- _TASK OBJECTIVE_: Set down exactly the lines below, from the one containing "You are a computer-use agent. Screen" through the final line, and include no others.

Stored records:
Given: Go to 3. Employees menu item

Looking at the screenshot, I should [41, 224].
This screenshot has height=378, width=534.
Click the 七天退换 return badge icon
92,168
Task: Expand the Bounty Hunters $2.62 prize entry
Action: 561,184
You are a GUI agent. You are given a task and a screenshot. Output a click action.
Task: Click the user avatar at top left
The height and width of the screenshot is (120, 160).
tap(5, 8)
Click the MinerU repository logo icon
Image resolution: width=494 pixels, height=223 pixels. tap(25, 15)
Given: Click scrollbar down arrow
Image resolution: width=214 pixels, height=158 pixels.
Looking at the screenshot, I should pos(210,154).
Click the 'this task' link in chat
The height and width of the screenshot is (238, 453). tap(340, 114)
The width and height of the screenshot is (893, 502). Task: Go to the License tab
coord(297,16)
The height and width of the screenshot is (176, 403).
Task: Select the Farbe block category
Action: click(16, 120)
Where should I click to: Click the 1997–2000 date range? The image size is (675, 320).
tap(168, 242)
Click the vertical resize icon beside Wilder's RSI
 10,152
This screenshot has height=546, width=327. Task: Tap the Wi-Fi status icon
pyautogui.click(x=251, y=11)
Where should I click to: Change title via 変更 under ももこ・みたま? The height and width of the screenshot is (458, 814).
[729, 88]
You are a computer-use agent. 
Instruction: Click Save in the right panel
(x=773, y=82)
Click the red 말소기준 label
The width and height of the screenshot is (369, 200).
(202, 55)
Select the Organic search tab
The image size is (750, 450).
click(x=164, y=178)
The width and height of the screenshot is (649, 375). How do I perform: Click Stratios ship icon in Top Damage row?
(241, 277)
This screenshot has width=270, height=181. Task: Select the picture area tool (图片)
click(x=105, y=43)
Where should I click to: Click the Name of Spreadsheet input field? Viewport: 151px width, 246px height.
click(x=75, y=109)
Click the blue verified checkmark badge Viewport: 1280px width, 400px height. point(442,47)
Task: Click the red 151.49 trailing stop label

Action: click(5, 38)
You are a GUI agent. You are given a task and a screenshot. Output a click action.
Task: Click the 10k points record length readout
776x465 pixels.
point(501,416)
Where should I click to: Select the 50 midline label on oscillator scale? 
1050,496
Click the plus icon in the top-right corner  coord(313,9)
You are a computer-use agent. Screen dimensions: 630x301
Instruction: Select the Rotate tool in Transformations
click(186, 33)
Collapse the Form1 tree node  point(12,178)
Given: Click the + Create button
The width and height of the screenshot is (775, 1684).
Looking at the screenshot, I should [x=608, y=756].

- _REPLY_:
You are a computer-use agent. Screen dimensions: 630x301
Instruction: Select the Rotate tool in Transformations
click(186, 33)
Collapse the Form1 tree node  point(12,178)
Given: Click the + Create button
The width and height of the screenshot is (775, 1684).
Looking at the screenshot, I should [x=608, y=756].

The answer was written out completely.